### How to complete this task
After locating the line with "Viewport: 1018px width, 573px height.", reproduce it and all following lines of the listing below exactly, stopping only at the final line.

━━ Extracted information ━━

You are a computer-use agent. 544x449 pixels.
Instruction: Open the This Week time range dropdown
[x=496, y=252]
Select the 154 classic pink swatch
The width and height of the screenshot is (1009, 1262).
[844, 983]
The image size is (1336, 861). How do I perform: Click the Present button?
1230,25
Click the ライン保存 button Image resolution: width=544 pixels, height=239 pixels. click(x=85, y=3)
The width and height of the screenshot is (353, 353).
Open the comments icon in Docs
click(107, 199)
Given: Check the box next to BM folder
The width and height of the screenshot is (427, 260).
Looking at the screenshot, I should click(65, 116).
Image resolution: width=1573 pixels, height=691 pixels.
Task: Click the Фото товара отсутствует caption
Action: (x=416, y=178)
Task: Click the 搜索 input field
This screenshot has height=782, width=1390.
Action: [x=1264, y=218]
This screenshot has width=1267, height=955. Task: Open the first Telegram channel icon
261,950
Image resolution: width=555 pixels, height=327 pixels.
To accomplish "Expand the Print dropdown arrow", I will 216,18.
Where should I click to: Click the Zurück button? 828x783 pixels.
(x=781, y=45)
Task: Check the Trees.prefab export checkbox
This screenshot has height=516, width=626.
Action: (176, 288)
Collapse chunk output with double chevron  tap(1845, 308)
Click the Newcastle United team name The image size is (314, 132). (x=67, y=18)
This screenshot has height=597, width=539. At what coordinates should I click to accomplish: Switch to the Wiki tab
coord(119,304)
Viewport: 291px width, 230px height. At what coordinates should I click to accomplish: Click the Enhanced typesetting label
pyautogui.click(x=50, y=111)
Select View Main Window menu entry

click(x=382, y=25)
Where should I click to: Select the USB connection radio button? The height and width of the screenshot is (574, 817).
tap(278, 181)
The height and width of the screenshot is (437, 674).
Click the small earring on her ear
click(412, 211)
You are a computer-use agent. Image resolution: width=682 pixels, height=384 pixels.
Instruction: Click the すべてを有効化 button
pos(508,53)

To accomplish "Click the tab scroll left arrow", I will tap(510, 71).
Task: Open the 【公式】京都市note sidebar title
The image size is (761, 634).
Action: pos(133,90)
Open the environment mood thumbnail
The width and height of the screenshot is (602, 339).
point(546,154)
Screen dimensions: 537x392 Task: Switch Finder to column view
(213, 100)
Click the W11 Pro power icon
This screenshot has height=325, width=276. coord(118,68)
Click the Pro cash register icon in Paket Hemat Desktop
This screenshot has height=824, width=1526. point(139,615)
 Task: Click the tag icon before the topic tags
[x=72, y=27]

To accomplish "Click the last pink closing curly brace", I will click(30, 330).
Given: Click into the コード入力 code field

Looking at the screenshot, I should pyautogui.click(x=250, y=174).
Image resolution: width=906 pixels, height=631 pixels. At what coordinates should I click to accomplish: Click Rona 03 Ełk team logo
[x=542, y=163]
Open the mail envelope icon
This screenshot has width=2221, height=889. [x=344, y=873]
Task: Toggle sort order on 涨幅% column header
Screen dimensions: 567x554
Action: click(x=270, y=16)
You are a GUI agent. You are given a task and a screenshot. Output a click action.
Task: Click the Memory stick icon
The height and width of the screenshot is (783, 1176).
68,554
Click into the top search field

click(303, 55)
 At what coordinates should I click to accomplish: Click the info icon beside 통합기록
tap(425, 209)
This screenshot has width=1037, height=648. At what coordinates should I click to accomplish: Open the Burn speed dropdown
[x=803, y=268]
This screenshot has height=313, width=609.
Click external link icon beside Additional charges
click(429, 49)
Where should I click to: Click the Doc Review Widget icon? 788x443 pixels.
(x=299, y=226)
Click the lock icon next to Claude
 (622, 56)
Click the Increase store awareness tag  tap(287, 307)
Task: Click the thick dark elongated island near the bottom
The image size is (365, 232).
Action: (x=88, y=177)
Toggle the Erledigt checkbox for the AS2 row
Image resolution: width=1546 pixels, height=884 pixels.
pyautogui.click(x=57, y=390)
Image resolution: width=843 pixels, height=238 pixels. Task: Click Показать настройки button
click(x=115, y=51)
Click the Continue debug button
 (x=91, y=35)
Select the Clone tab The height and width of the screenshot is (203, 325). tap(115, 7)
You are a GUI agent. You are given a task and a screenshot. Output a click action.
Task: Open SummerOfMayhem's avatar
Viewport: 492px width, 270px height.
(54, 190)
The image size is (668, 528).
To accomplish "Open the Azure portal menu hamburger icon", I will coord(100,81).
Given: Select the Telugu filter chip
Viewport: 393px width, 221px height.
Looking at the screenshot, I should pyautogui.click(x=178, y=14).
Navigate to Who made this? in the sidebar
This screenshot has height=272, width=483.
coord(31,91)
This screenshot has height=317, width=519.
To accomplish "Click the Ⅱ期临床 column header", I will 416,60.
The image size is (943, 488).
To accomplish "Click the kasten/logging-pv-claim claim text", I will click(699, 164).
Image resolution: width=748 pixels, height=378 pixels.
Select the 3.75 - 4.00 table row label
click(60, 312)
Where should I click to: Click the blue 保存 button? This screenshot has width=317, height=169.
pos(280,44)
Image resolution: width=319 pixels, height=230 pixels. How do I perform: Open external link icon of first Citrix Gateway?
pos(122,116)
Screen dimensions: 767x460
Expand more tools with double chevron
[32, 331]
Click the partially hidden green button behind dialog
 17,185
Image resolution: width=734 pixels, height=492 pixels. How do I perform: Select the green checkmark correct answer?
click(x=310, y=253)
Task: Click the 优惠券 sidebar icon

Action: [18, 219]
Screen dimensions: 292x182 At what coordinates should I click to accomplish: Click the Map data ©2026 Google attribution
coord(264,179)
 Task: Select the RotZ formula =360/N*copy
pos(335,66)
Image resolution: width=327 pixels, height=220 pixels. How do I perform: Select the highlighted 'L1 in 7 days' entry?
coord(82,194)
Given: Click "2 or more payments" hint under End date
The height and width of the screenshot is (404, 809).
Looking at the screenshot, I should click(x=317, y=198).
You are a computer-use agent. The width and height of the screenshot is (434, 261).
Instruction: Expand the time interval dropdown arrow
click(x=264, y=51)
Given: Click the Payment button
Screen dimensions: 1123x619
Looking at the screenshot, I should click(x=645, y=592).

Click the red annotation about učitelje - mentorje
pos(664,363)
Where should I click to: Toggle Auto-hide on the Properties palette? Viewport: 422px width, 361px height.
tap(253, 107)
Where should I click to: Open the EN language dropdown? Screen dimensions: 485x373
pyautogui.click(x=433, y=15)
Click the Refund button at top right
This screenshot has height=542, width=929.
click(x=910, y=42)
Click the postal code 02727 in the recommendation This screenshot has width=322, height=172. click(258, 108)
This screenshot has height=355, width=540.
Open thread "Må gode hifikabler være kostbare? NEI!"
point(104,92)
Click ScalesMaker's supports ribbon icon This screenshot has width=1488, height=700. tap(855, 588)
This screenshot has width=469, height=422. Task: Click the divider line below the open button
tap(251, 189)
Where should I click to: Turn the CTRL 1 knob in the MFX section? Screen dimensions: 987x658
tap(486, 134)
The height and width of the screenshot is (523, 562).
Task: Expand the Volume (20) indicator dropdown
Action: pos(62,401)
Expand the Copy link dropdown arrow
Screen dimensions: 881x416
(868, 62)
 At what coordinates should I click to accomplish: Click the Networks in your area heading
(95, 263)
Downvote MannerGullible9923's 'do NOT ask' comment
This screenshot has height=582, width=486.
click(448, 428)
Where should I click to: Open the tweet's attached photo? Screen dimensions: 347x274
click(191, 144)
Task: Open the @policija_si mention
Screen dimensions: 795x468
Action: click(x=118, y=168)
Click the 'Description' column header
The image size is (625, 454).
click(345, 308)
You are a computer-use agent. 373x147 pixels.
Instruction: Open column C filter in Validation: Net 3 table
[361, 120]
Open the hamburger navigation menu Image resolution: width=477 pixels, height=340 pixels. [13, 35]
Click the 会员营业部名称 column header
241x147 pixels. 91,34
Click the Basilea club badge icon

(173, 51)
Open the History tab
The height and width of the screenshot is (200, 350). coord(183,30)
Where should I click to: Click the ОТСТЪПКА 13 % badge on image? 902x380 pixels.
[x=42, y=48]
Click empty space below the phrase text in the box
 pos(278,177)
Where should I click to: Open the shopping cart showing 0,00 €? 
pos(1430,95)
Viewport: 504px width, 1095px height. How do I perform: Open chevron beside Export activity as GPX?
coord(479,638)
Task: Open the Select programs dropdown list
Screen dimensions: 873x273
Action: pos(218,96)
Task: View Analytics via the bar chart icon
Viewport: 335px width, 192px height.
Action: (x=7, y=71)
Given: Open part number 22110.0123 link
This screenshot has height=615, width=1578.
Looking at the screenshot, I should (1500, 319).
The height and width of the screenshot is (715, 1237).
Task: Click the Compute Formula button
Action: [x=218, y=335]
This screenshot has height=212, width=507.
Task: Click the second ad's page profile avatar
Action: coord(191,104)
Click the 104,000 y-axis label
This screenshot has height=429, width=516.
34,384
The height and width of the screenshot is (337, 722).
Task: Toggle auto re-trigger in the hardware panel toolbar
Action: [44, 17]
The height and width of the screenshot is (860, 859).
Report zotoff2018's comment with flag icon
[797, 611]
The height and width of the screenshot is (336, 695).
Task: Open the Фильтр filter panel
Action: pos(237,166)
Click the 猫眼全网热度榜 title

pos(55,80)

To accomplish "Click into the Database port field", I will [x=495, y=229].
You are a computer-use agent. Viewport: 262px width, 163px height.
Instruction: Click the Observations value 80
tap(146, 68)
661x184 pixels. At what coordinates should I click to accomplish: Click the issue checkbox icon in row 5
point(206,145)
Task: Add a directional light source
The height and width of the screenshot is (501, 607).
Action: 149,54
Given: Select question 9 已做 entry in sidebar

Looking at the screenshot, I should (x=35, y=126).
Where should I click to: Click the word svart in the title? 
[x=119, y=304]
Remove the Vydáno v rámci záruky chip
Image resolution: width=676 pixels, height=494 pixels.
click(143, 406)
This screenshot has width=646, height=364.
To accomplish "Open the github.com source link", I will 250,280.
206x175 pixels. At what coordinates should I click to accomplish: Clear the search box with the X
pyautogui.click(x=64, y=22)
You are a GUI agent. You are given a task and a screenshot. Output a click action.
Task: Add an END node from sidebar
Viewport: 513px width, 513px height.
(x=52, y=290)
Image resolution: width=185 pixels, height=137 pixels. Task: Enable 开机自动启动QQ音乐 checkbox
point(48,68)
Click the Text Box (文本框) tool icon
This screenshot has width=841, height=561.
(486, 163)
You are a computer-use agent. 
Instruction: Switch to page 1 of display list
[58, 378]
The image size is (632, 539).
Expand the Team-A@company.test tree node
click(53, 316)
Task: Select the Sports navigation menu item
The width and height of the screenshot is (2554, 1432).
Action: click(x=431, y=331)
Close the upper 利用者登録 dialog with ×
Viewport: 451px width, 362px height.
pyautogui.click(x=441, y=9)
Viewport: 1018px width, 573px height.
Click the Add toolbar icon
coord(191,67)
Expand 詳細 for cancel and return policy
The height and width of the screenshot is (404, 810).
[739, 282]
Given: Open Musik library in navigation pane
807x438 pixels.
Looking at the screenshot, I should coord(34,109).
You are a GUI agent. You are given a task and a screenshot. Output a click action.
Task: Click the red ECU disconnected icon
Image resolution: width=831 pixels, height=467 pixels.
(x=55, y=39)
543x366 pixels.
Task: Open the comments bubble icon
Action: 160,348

━━━

### Answer space
Viewport: 1018px width, 573px height.
Click the Add toolbar icon
coord(191,67)
Expand 詳細 for cancel and return policy
The height and width of the screenshot is (404, 810).
[739, 282]
Given: Open Musik library in navigation pane
807x438 pixels.
Looking at the screenshot, I should coord(34,109).
You are a GUI agent. You are given a task and a screenshot. Output a click action.
Task: Click the red ECU disconnected icon
Image resolution: width=831 pixels, height=467 pixels.
(x=55, y=39)
543x366 pixels.
Task: Open the comments bubble icon
Action: 160,348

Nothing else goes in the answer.